Flash of unstyled text (FOUT) problem is caused by fonts loaded by default and later changed. For example, we use the Promo font on our website. When loading our website, it will first be loaded in styles such as Roboto, Helvetica, which are found in operating systems such as Windows and Mac. Later, when our Promo font is loaded, the style of this font will change. In this case, since the values such as width and thickness will differ between the customized font and the default font, the occupied space will also change. Thus, there will be a shift during the loading phase, especially on the mobile side.
Flash of invisible text (FOIT) problem does not show the texts to the user until the custom font you use. This issue is found in headers loaded with the “font-display: block” CSS property. In this case, if our font is loaded too late, it may disrupt our page layout and again cause a shift problem, especially on the mobile side.
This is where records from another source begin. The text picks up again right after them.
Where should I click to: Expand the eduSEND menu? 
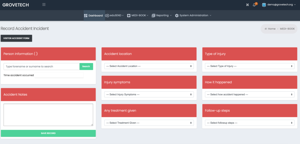point(115,15)
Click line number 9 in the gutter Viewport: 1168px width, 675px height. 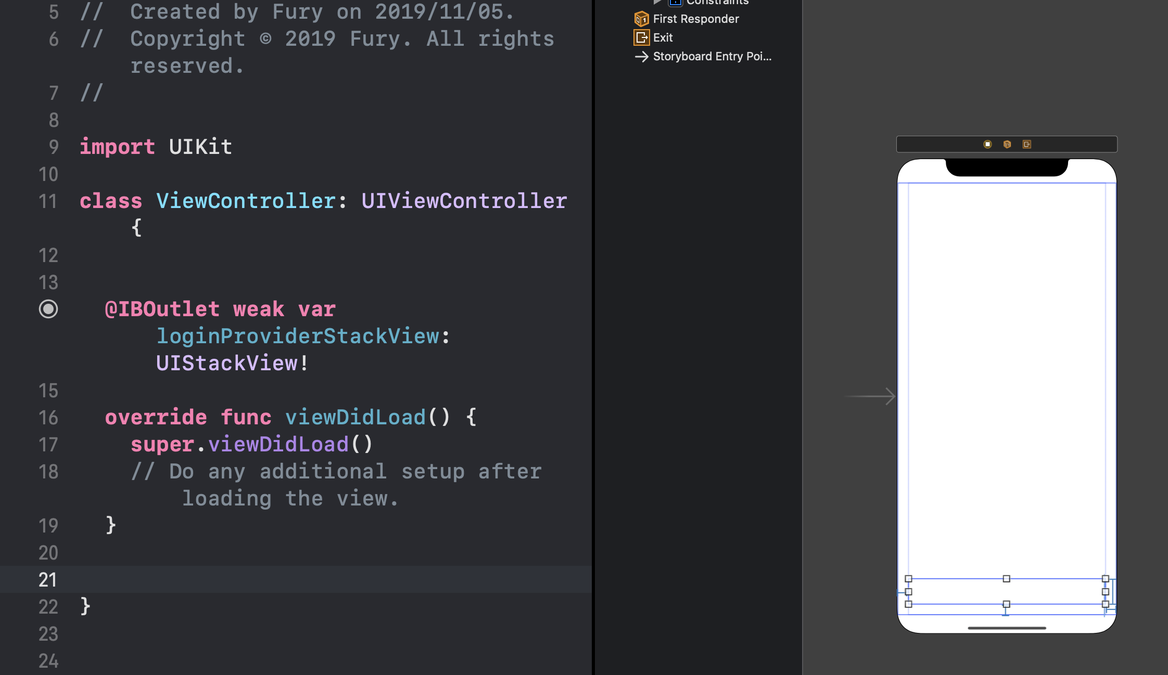point(54,147)
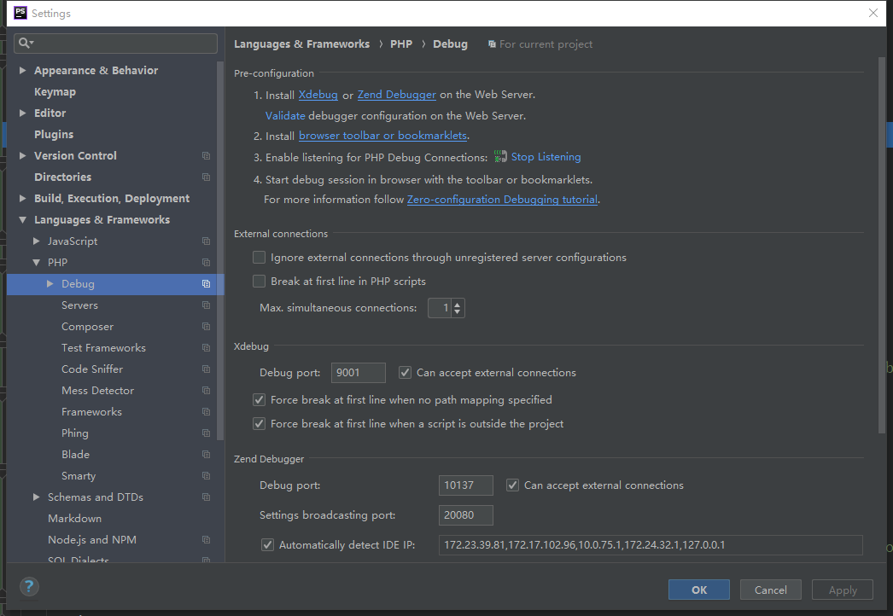
Task: Open the Zero-configuration Debugging tutorial link
Action: [x=502, y=200]
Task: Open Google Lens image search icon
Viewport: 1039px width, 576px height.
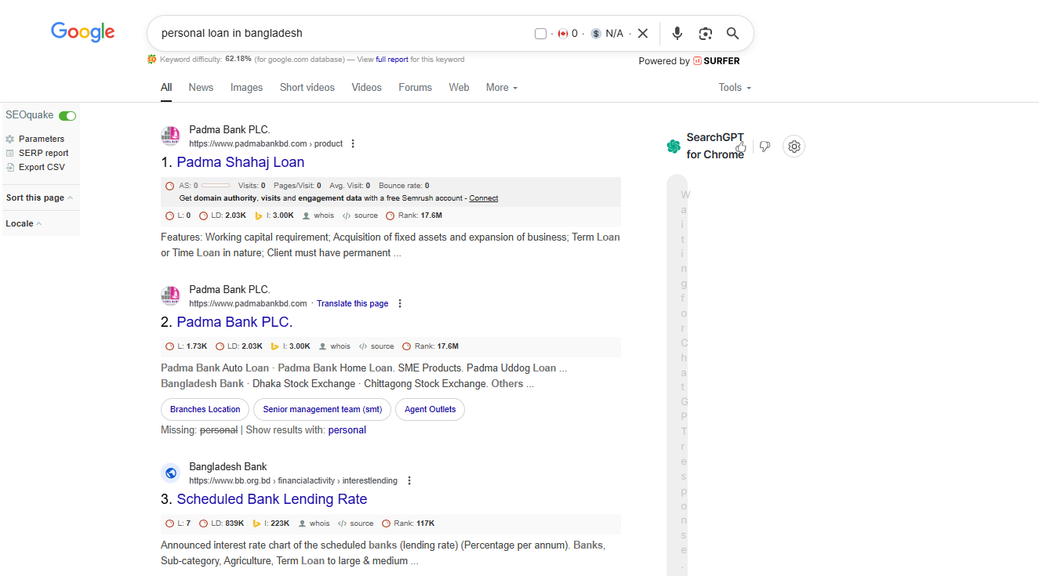Action: 705,33
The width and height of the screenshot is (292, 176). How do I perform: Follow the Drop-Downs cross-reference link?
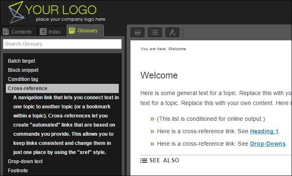tap(267, 144)
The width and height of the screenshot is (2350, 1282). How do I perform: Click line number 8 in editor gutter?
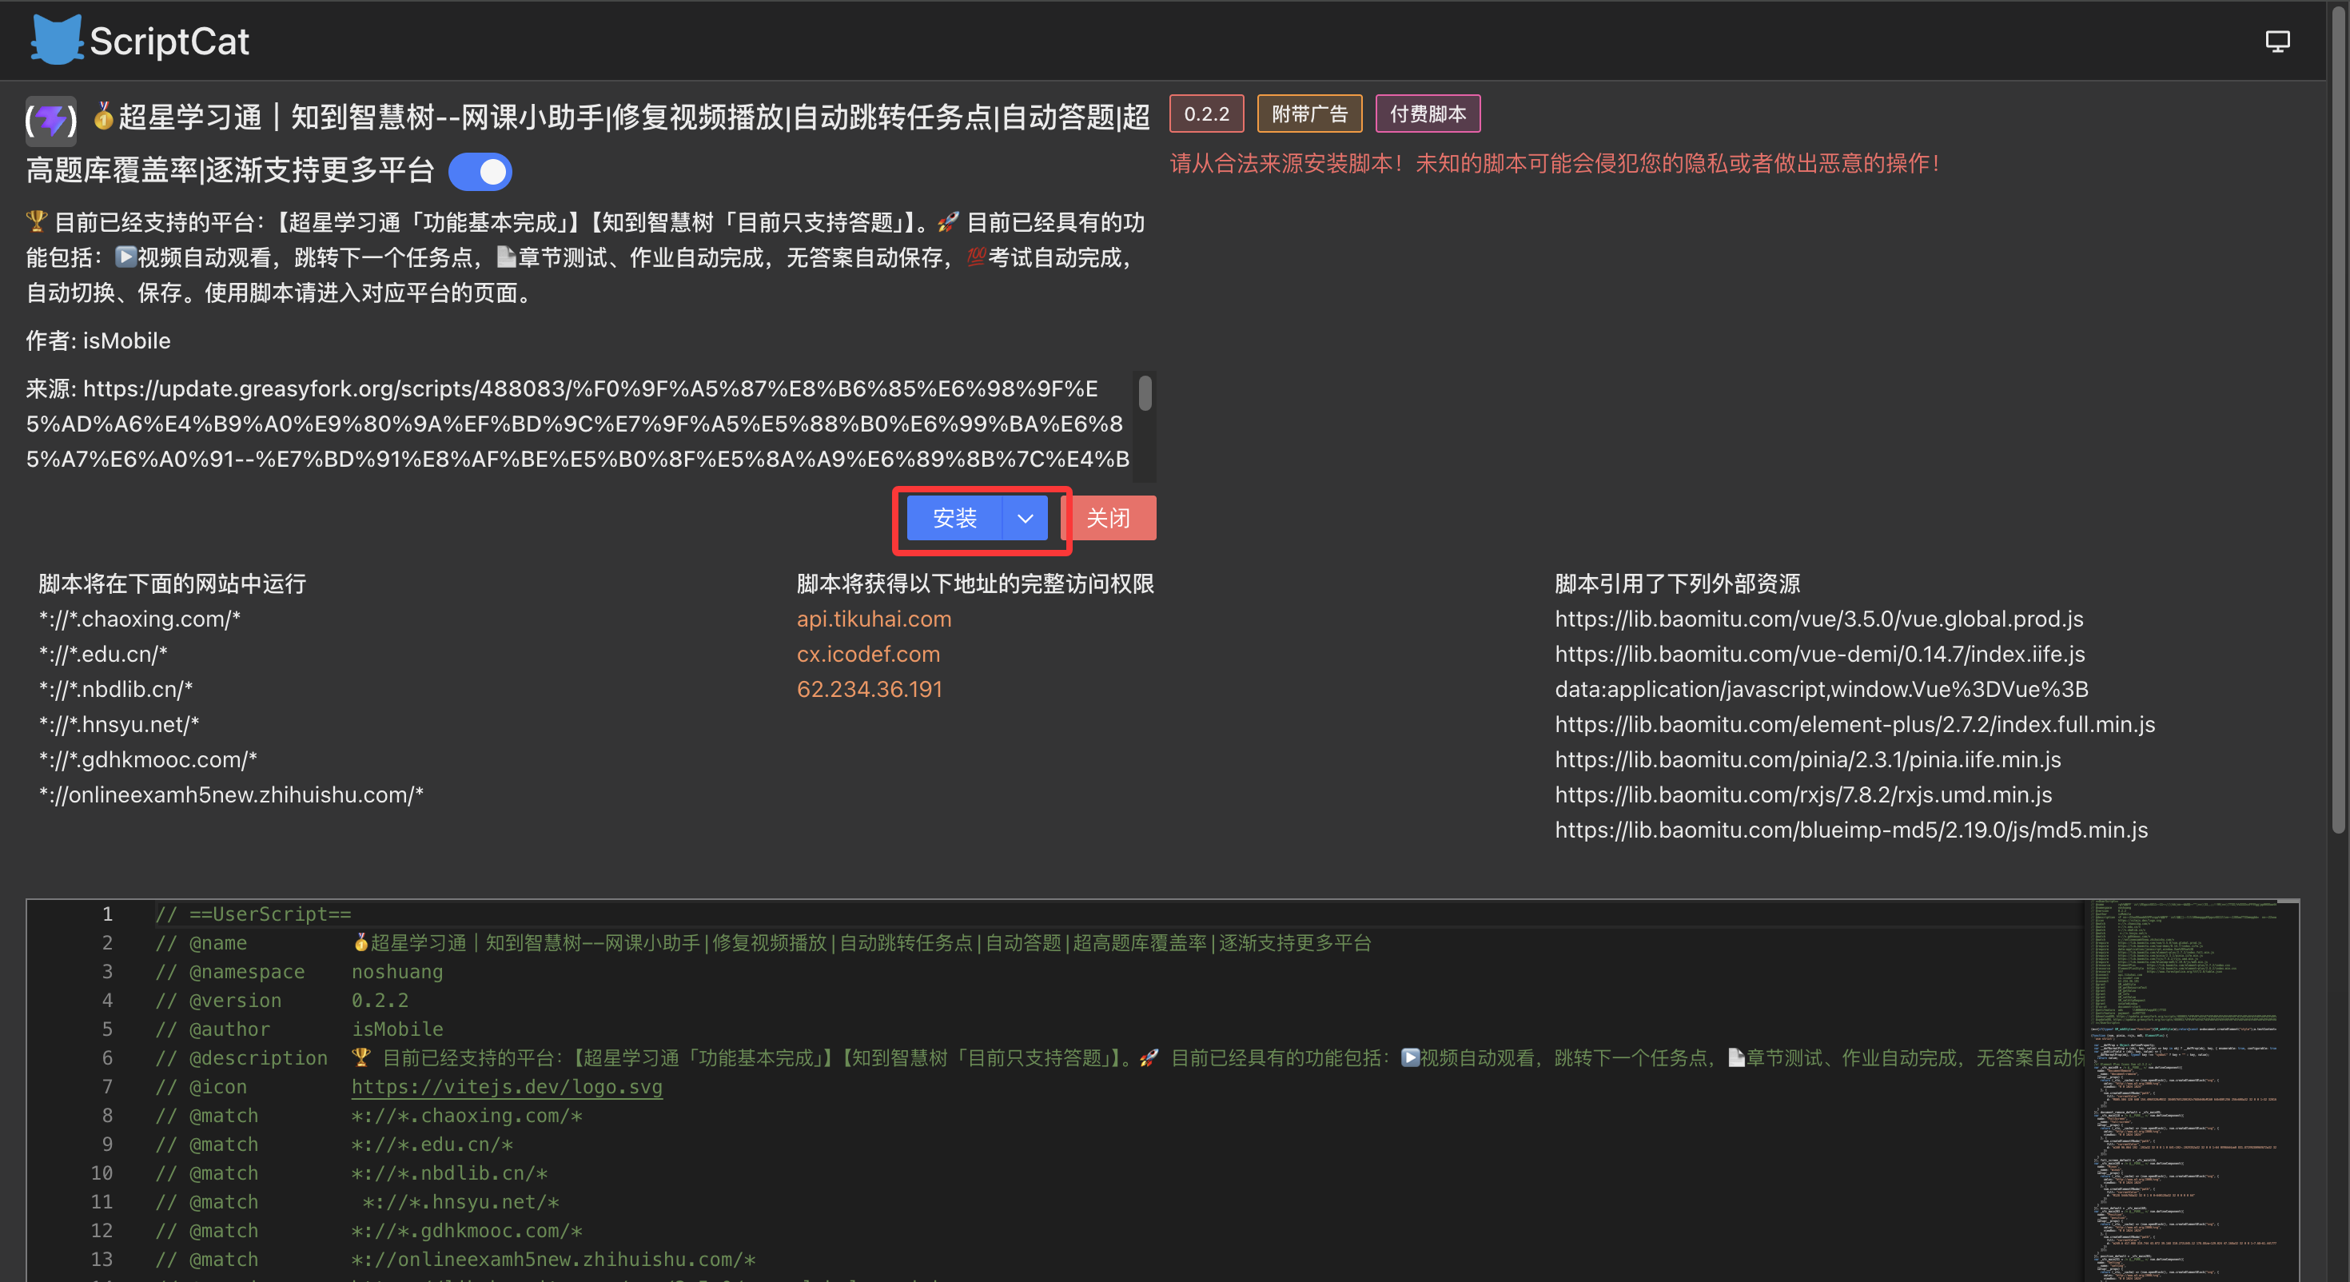[107, 1115]
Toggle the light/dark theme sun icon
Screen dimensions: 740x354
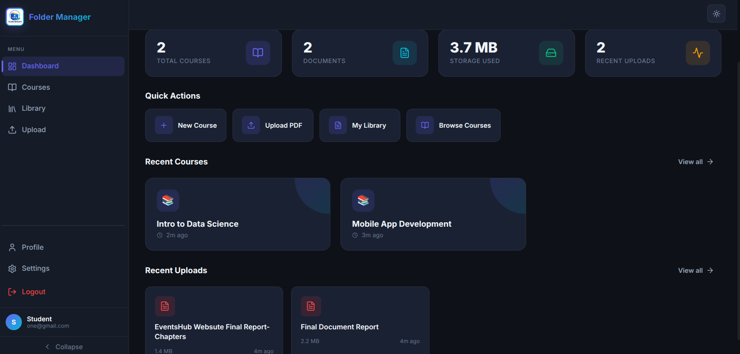click(716, 14)
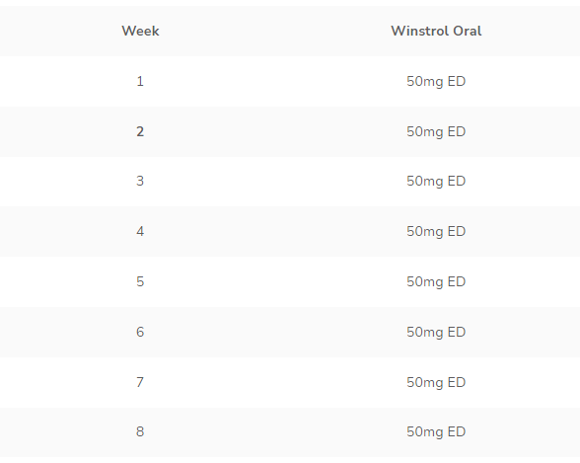The image size is (580, 463).
Task: Click the 50mg ED dose for week 3
Action: (436, 182)
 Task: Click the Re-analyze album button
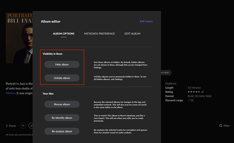62,131
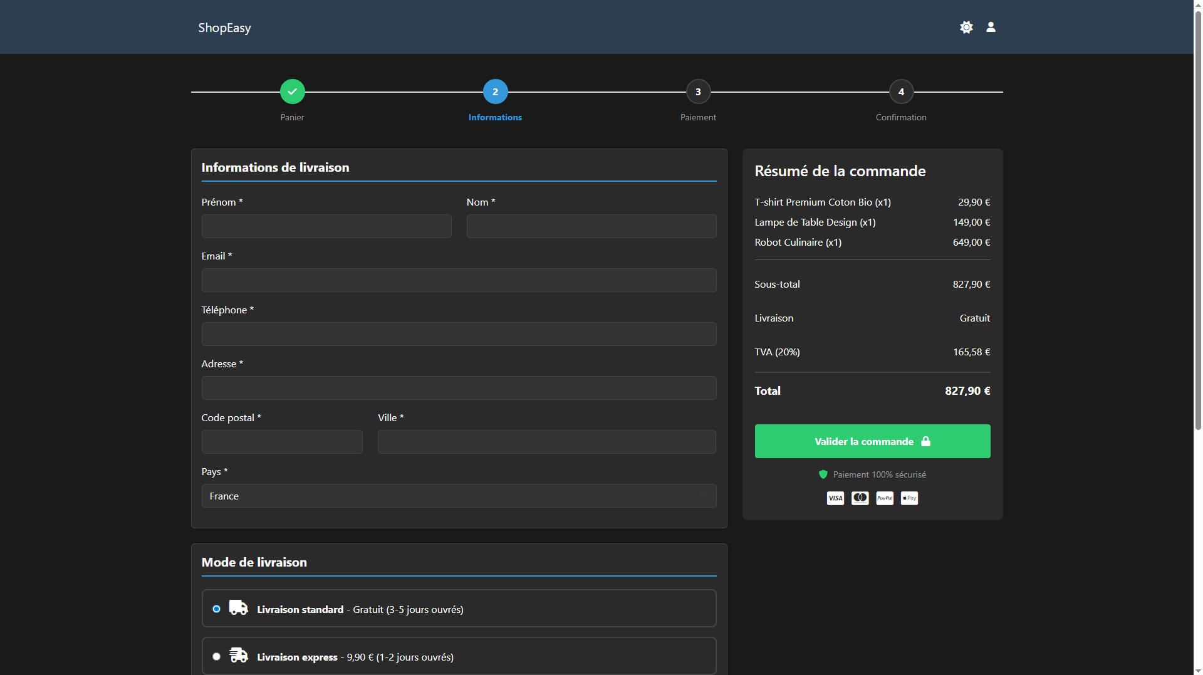The image size is (1203, 675).
Task: Select the Livraison express shipping option
Action: click(216, 656)
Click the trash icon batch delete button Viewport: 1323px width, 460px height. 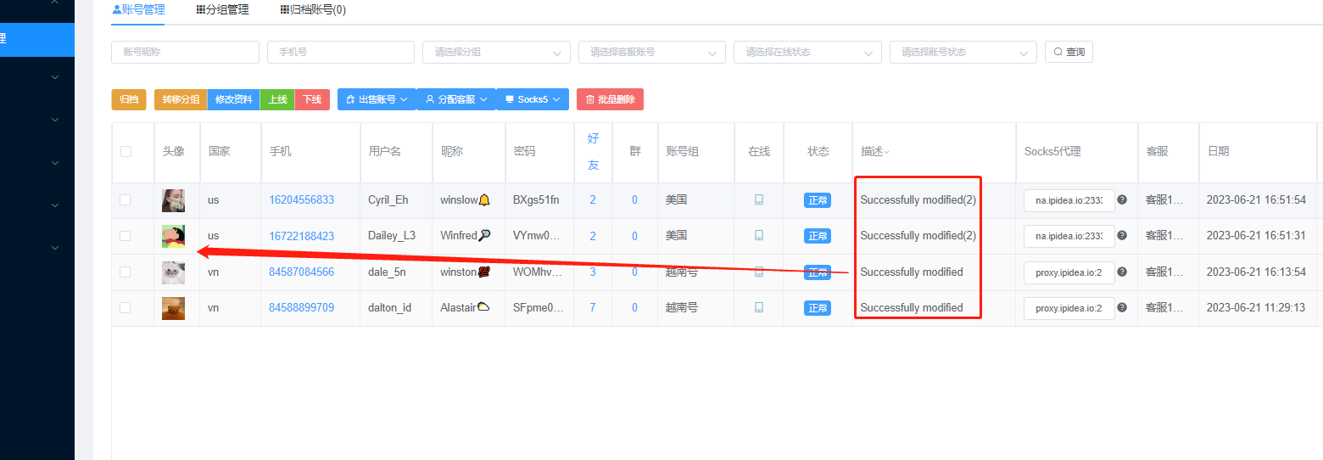(x=610, y=99)
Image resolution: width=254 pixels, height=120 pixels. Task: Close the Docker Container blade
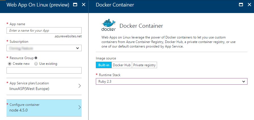pyautogui.click(x=249, y=5)
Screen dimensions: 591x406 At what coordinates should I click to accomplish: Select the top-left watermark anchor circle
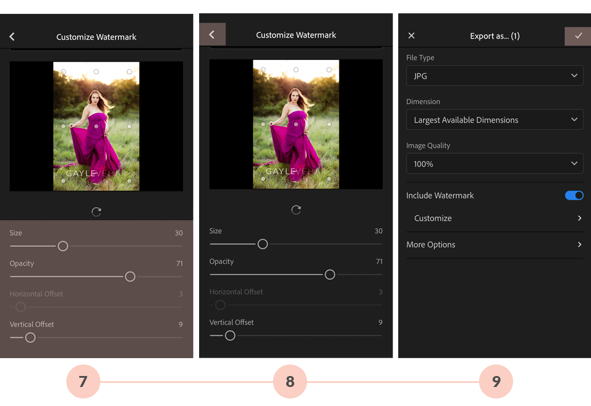tap(63, 71)
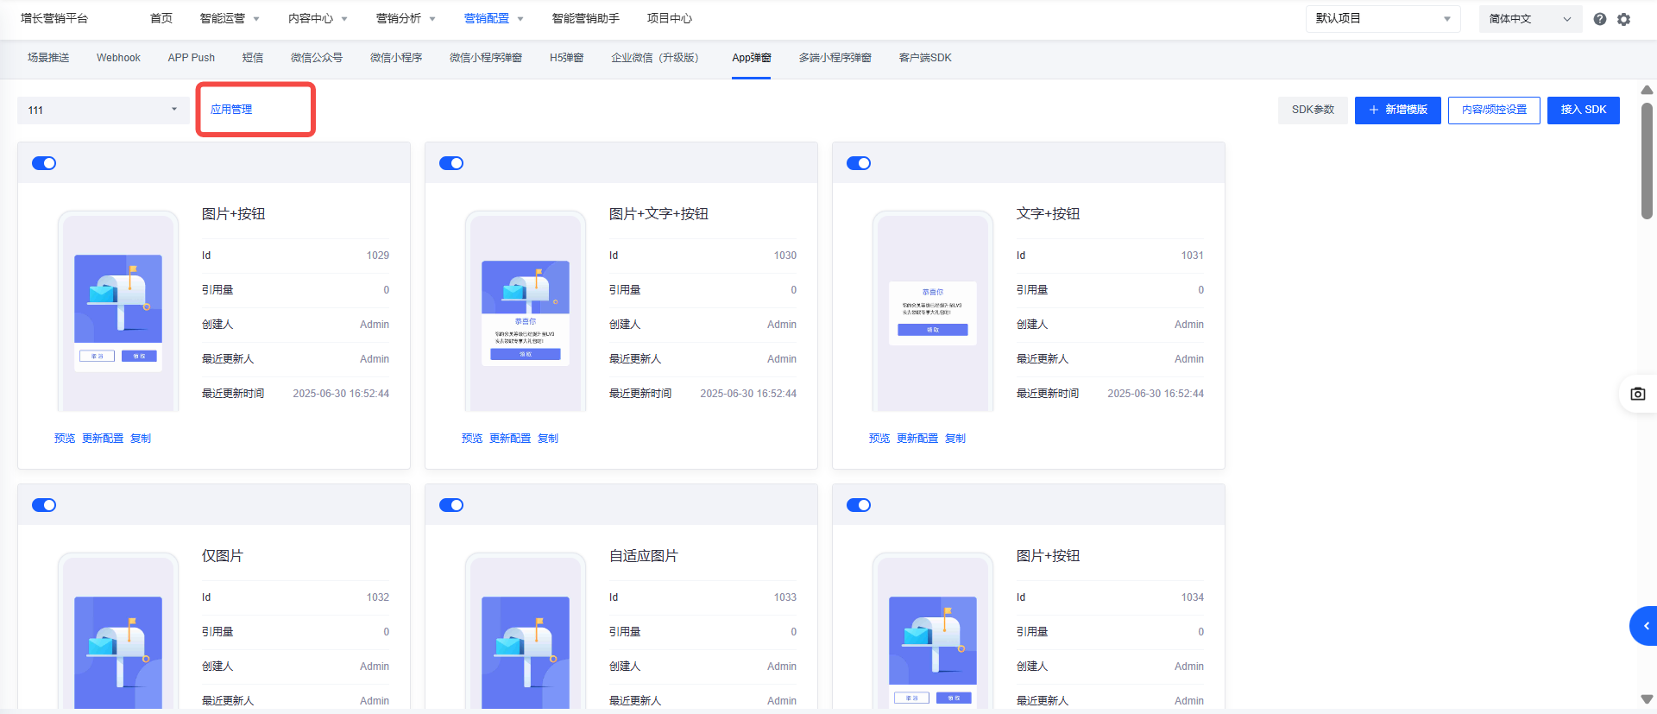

Usually, in this case, we preload the fonts recommended to us by PageSpeed Insight. By loading our custom fonts as preload, we do not encounter problems that affect user experiences, such as FOIT and FOUT.
In a brand serving in an IoT field, our page speed score shows good scores in LCP and FID values. But the CLS score was pretty bad. One of them was that the font we used was behind when it was loaded. First of all, we made this change and our page count with a bad CLS score on the mobile side has decreased to 0.
How can we analyze the elements that affect our CLS score?
With the next algorithm update, field data reports will become even more important. For Google, field data is more important than lab data and it reflects a real user experience. Therefore, we can check our Core Web Vitals values on Search Console and examine our poorly performing pages. The performance of our metrics here is presented to us directly from the Chrome User Experience Report. If we want to examine our poorly performing pages in detail, we can use the Speed Curve tool. We can detect the shifts that occur during the loading phase and we can find a solution.
For this, we can use many tools that crawl our website and provide us feedback. We can present the elements that cause shifts on our website, which I crawled on SpeedCurve, along with images and videos of all loading stages. At this point, we can determine the elements such as image, text, video that cause the shift, and we can perform optimization in this area. Our elements in the red square show why it caused the shift and show in detail how much it affected our score.